§ Exercise data:

----

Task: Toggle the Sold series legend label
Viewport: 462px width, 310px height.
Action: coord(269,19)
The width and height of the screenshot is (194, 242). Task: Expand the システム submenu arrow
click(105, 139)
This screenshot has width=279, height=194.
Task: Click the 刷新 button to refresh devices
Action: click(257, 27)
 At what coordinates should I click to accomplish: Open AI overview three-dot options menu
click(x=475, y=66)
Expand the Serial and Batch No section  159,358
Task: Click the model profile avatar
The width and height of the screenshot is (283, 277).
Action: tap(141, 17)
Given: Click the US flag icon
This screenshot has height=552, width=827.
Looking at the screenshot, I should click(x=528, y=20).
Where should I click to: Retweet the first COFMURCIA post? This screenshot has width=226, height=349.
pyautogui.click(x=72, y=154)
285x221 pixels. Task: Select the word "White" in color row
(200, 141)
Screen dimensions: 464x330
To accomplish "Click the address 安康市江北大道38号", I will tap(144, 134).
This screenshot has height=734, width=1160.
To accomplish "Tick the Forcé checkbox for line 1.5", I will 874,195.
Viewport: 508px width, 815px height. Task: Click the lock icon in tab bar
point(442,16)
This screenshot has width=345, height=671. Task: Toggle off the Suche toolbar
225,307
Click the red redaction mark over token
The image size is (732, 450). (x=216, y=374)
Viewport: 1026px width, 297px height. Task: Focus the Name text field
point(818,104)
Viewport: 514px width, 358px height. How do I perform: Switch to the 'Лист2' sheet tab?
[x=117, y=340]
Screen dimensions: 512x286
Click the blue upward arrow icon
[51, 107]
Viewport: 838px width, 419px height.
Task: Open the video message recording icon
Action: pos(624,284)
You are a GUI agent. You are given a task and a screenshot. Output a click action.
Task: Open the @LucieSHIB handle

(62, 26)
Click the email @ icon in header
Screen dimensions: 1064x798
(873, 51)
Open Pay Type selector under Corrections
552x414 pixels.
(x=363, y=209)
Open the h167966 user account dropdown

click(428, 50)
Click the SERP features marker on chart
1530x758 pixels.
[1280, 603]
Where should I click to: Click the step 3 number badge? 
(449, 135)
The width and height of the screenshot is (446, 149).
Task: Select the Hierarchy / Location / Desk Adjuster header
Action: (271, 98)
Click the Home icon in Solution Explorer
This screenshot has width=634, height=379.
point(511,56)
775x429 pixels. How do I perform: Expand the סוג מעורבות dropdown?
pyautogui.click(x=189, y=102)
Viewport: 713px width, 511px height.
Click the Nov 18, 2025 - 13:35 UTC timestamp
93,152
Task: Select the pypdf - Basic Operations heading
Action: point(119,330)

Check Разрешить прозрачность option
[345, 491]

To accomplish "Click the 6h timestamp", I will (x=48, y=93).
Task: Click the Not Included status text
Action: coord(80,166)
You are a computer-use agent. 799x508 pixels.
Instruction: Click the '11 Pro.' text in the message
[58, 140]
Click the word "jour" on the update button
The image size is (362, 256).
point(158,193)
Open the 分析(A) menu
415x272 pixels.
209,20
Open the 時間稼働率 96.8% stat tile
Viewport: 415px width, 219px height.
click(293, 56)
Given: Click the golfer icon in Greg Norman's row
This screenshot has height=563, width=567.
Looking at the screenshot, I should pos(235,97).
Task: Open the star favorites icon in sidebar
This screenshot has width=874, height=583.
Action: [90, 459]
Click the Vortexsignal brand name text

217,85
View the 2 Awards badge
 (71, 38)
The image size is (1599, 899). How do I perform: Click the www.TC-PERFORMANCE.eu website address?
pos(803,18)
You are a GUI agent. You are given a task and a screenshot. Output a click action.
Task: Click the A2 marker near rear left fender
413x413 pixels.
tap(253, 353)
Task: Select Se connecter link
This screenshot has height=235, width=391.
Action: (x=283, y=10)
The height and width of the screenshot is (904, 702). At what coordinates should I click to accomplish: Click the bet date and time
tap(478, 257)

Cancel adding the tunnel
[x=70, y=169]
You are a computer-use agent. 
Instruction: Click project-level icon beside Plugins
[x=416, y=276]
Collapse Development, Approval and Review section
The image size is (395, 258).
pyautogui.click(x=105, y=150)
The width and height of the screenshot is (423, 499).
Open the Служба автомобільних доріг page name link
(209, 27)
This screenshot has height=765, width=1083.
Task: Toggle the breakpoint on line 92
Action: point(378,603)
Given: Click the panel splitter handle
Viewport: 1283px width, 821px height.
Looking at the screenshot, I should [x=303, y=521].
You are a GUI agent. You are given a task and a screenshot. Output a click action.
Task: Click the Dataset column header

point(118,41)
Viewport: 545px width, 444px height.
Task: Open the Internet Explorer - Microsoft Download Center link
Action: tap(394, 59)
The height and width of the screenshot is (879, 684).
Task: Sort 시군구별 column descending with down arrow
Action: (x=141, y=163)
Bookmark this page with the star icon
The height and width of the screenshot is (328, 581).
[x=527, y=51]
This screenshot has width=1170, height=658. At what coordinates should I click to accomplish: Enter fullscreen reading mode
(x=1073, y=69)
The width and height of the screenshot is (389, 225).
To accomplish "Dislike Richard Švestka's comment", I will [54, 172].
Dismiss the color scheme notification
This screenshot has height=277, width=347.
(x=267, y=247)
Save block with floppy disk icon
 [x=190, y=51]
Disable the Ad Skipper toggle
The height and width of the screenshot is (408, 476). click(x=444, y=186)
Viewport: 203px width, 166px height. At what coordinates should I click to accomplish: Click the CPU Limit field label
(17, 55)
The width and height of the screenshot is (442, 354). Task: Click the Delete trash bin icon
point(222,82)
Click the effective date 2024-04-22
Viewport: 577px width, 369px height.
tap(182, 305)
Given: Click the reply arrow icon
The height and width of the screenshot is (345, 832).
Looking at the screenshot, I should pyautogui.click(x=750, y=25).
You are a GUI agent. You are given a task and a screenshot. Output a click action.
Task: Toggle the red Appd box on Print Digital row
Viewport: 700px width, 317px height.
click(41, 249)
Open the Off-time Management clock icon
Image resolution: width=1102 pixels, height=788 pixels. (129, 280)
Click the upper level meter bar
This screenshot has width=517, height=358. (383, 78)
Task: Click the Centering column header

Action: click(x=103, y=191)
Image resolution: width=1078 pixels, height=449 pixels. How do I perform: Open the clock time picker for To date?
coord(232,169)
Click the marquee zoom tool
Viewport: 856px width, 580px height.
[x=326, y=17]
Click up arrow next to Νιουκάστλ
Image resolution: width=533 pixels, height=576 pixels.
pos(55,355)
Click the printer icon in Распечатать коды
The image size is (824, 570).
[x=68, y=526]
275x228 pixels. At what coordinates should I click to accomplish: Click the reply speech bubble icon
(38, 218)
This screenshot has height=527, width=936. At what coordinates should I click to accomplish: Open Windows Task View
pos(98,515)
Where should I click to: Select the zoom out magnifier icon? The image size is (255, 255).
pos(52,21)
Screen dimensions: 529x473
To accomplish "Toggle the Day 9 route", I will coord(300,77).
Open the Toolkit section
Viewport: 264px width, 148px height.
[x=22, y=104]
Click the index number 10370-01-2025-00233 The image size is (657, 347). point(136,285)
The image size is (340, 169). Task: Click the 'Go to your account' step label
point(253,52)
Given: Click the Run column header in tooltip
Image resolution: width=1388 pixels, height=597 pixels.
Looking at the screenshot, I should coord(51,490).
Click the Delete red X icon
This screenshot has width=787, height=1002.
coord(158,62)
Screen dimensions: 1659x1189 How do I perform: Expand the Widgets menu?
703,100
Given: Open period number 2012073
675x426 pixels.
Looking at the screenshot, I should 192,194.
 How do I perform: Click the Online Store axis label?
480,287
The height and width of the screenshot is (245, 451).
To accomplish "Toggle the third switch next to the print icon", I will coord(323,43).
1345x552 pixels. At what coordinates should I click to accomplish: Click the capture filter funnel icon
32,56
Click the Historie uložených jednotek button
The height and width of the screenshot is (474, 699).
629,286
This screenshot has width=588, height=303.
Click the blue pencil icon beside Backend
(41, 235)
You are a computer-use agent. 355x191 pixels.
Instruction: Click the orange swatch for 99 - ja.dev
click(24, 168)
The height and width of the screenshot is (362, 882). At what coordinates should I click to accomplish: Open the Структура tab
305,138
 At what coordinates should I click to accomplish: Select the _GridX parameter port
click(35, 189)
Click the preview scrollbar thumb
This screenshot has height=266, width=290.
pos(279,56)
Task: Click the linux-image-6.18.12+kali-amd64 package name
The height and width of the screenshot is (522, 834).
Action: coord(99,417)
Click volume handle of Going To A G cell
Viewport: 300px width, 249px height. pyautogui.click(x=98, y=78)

----

§ Written instruction: In the listing above, copy everything from the line containing "Given: Open period number 2012073" down to the line containing "pos(279,56)", swapping "pencil" for "edit" and leaving everything else intact.

§ Task solution:
Given: Open period number 2012073
675x426 pixels.
Looking at the screenshot, I should 192,194.
 How do I perform: Click the Online Store axis label?
480,287
The height and width of the screenshot is (245, 451).
To accomplish "Toggle the third switch next to the print icon", I will coord(323,43).
1345x552 pixels. At what coordinates should I click to accomplish: Click the capture filter funnel icon
32,56
Click the Historie uložených jednotek button
The height and width of the screenshot is (474, 699).
629,286
This screenshot has width=588, height=303.
Click the blue edit icon beside Backend
(41, 235)
You are a computer-use agent. 355x191 pixels.
Instruction: Click the orange swatch for 99 - ja.dev
click(24, 168)
The height and width of the screenshot is (362, 882). At what coordinates should I click to accomplish: Open the Структура tab
305,138
 At what coordinates should I click to accomplish: Select the _GridX parameter port
click(35, 189)
Click the preview scrollbar thumb
This screenshot has height=266, width=290.
pos(279,56)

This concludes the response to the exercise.